A comparison of the data-driven ontology with the expert-determined frameworks reveals notable differences in circuit-function mappings (Fig. 3). First, the data-driven ontology offers novel combinations of emotional and cognitive terms in its domains for Memory and Reaction Time, which each relate to several domains in the RDoC and DSM frameworks. Likewise, the RDoC domain for Cognitive Systems relates strongly to both Manipulation and Vision in the data-driven ontology, indicating that further functional specification may be warranted in RDoC. While the Reward domain of the data-driven framework is similar to a single RDoC domain for Positive Valence at the FDR < 0.01 threshold, the Reward circuitry is defined more specifically by frontomedial regions and the nucleus accumbens.
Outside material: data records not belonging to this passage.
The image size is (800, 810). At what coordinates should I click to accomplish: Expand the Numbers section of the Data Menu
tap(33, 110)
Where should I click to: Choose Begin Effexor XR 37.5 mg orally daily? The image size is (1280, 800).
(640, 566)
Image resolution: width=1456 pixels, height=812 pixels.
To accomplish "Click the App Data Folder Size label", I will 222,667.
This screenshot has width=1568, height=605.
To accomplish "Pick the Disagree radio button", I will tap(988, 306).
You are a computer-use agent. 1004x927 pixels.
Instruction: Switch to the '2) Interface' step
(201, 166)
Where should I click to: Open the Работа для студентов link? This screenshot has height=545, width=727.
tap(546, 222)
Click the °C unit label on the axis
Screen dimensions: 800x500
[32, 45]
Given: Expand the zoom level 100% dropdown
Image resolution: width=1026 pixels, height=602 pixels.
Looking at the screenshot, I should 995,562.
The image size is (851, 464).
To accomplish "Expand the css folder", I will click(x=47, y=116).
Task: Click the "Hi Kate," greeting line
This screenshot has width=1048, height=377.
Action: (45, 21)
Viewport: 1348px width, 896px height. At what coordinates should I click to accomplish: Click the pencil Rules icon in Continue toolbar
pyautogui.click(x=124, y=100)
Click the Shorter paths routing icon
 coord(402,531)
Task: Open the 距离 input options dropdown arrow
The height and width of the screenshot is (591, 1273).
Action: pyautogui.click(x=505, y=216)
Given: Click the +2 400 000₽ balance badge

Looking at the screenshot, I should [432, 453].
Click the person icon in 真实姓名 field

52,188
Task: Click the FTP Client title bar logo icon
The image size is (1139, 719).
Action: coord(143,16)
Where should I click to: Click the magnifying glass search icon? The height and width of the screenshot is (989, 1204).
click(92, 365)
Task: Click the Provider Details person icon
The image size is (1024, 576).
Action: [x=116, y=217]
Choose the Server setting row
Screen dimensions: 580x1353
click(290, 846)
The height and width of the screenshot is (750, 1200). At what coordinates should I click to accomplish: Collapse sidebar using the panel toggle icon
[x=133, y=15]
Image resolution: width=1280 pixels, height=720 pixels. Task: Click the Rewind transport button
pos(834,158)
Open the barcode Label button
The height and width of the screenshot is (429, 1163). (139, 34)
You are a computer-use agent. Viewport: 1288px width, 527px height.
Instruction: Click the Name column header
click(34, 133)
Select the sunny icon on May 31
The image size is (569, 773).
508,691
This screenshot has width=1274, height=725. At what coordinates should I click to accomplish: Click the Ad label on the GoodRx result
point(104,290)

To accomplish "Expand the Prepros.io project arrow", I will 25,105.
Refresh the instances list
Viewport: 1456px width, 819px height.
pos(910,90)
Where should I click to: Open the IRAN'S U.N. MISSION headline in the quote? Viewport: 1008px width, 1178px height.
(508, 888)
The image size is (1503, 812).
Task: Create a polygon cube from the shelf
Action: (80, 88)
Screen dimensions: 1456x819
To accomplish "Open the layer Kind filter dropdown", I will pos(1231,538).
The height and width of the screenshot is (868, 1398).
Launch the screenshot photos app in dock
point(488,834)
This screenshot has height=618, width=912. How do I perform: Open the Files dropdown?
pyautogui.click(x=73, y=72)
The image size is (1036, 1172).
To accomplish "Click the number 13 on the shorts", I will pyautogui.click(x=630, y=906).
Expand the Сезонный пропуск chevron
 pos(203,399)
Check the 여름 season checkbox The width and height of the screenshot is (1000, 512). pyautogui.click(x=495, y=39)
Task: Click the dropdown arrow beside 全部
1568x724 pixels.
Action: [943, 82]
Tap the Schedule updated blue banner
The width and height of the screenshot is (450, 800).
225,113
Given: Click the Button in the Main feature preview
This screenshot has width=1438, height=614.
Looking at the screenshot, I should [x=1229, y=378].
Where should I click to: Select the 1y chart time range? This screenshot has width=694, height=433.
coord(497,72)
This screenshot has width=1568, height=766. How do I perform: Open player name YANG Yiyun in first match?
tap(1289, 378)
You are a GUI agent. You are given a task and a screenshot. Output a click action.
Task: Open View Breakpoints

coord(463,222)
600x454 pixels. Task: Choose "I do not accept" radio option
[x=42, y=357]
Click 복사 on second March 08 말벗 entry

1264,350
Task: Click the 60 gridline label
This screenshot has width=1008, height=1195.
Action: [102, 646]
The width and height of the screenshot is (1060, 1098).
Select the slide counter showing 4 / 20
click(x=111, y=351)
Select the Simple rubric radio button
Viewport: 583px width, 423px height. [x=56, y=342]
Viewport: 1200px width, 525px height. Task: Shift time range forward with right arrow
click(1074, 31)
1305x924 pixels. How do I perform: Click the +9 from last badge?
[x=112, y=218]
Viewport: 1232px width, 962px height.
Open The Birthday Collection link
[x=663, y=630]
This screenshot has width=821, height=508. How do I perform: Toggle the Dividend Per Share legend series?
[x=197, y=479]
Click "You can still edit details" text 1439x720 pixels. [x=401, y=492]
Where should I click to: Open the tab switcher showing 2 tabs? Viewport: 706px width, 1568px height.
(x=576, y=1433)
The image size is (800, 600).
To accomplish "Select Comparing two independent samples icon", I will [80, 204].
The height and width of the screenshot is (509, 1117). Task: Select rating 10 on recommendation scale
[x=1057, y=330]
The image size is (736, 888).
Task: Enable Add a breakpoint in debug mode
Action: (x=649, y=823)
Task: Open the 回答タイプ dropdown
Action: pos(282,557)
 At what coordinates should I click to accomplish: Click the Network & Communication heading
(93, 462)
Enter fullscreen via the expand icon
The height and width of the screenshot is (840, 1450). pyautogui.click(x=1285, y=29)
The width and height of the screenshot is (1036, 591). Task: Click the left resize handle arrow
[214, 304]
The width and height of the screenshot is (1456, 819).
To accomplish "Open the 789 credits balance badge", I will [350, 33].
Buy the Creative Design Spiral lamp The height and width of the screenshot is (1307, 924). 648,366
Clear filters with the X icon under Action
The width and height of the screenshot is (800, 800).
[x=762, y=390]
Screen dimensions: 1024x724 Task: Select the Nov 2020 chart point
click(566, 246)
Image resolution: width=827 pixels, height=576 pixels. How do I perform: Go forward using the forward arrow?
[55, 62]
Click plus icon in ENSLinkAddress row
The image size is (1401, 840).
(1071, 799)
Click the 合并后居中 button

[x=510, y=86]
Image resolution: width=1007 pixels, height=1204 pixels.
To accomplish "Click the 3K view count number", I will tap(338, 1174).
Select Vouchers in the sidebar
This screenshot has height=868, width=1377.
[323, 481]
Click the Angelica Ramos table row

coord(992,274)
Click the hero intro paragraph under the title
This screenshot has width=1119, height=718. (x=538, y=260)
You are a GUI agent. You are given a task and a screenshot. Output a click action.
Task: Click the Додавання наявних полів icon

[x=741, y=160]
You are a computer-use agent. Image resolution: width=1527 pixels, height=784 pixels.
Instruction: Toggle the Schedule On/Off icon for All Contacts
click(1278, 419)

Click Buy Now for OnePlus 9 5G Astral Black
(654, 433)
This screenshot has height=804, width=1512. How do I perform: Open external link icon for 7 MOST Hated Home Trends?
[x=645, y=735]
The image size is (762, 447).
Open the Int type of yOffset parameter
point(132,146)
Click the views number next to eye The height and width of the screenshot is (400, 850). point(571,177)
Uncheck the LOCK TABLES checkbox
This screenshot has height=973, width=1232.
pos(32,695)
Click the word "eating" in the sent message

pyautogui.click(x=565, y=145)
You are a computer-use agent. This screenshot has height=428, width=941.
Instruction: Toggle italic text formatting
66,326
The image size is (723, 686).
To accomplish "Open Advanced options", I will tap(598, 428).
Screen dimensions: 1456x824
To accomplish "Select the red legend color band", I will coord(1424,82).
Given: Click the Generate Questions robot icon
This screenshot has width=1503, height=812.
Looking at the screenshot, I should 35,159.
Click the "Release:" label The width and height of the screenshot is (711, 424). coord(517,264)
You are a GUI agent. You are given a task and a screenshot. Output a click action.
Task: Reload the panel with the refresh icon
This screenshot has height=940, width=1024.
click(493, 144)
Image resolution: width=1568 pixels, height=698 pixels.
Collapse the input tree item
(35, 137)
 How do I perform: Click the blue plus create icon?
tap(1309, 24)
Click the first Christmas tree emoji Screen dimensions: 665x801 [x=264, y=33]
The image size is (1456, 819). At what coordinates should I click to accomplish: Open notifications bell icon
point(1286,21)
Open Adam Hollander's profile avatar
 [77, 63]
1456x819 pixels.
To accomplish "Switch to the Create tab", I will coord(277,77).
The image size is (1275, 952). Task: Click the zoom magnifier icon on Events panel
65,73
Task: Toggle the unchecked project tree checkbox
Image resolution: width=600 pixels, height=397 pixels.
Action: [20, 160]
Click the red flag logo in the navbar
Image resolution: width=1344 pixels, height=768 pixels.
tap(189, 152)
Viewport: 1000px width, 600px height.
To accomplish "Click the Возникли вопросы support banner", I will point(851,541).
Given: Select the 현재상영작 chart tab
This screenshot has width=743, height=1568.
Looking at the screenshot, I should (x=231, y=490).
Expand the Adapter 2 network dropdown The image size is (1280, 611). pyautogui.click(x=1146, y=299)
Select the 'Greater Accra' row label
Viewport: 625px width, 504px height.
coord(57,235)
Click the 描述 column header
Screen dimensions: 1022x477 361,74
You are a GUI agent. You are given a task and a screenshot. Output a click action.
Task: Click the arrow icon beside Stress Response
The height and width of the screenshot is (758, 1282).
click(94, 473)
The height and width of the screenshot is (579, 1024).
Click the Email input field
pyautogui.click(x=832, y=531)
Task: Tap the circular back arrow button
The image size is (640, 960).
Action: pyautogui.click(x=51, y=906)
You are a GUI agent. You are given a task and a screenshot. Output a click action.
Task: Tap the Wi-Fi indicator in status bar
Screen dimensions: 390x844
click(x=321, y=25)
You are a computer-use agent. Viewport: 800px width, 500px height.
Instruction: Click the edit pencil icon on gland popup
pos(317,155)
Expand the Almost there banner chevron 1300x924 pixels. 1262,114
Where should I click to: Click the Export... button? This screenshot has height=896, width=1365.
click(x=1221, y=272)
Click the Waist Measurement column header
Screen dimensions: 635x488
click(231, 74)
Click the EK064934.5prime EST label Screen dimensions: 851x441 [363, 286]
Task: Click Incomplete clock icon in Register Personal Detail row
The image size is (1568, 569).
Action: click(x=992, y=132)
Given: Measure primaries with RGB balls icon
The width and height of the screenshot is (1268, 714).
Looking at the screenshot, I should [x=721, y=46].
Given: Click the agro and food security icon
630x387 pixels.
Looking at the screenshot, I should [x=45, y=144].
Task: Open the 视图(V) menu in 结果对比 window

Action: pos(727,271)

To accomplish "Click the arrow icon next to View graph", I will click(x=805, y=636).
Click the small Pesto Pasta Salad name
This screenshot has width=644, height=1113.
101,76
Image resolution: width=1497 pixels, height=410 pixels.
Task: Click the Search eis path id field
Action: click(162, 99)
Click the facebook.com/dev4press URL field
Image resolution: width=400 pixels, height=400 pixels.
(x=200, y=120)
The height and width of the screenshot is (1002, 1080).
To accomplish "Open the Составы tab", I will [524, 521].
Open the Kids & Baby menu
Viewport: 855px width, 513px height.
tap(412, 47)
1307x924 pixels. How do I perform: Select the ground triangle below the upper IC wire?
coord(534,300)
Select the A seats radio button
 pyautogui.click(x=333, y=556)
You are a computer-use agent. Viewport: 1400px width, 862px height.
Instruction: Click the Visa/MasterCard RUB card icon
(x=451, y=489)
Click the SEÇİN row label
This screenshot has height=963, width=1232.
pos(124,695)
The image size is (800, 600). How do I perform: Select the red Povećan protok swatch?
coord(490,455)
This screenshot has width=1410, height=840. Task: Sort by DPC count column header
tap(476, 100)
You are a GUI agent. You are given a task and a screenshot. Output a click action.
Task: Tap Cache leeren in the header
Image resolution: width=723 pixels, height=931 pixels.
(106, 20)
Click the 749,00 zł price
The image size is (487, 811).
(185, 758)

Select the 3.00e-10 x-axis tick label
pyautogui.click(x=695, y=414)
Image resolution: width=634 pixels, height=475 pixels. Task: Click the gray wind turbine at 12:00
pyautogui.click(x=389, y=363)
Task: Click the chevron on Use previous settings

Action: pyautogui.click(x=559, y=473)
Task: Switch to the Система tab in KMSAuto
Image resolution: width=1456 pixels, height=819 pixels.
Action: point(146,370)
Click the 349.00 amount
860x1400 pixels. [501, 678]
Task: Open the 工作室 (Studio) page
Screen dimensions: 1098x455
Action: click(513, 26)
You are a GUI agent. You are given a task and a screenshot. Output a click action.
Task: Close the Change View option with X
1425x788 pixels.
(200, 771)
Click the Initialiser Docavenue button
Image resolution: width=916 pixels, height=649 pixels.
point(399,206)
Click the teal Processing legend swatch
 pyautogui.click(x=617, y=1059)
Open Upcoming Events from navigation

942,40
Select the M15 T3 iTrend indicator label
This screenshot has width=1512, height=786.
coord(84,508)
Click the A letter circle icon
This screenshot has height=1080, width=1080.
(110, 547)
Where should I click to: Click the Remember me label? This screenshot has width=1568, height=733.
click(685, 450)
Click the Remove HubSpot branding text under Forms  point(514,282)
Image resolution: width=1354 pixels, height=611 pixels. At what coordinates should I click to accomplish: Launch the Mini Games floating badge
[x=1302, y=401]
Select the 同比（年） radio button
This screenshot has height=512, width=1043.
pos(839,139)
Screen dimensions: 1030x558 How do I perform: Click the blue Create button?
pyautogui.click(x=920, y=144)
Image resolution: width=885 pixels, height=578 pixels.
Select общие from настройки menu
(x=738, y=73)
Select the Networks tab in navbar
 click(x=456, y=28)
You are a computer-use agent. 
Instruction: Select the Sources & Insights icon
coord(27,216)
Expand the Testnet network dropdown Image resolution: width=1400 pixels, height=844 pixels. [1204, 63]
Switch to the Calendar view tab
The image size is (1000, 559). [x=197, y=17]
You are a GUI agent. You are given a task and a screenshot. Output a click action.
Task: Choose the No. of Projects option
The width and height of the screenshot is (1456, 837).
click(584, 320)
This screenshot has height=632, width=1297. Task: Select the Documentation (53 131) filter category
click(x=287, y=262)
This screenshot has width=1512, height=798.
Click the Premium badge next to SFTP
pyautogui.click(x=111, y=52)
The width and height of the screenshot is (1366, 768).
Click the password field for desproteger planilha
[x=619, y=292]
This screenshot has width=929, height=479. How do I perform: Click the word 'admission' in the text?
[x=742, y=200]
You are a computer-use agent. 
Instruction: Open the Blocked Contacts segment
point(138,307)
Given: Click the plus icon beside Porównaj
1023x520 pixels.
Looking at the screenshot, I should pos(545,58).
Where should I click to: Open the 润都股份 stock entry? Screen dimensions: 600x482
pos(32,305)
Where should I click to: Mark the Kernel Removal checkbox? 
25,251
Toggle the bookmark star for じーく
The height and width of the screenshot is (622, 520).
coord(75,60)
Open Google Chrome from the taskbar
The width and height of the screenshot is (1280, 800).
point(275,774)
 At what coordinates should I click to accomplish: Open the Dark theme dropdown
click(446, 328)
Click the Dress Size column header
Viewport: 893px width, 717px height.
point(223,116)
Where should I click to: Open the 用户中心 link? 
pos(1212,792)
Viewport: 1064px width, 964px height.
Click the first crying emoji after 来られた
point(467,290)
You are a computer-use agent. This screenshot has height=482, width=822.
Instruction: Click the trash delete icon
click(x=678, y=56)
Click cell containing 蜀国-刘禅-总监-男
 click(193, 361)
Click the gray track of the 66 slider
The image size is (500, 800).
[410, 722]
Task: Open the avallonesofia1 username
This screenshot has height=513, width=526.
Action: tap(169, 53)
Relations between the data-driven ontology and the DSM are sparser overall, with four of the six data-driven domains exhibiting above-threshold similarity with four of the nine DSM domains. Memory in the data-driven ontology is similar to Anxiety and Trauma and Stressor domains (but not Bipolar and Depressive domains with asymmetric fronto-subcortical circuitry). The Developmental domain in the DSM maps onto three cortical domains of the data-driven ontology, including the Manipulation domain that also has high similarity with Psychotic illness.

Fig. 3 |
  • Download figure
  • Open in new tab
Fig. 3 | Data-driven ontology of brain functions related to expert-determined frameworks for brain function (RDoC) and mental illness (DSM).

Links are scaled to the Dice similarity of mental function terms and brain structures in each domain (FDR < 0.01 based on permutation testing over 10,000 iterations). Word size is scaled to frequency in the corpus of 18,155 articles with activation coordinate data. a, The RDoC framework was modeled in a top-down manner from terms to brain circuits (Fig. 2a). b, A data-driven ontology for domains of brain function was engineered in a bottom-up manner beginning with circuits (Fig. 1a). c, The DSM framework for mental disorders was modeled in a top-down manner by a procedure analogous to that for RDoC (Fig. 2a).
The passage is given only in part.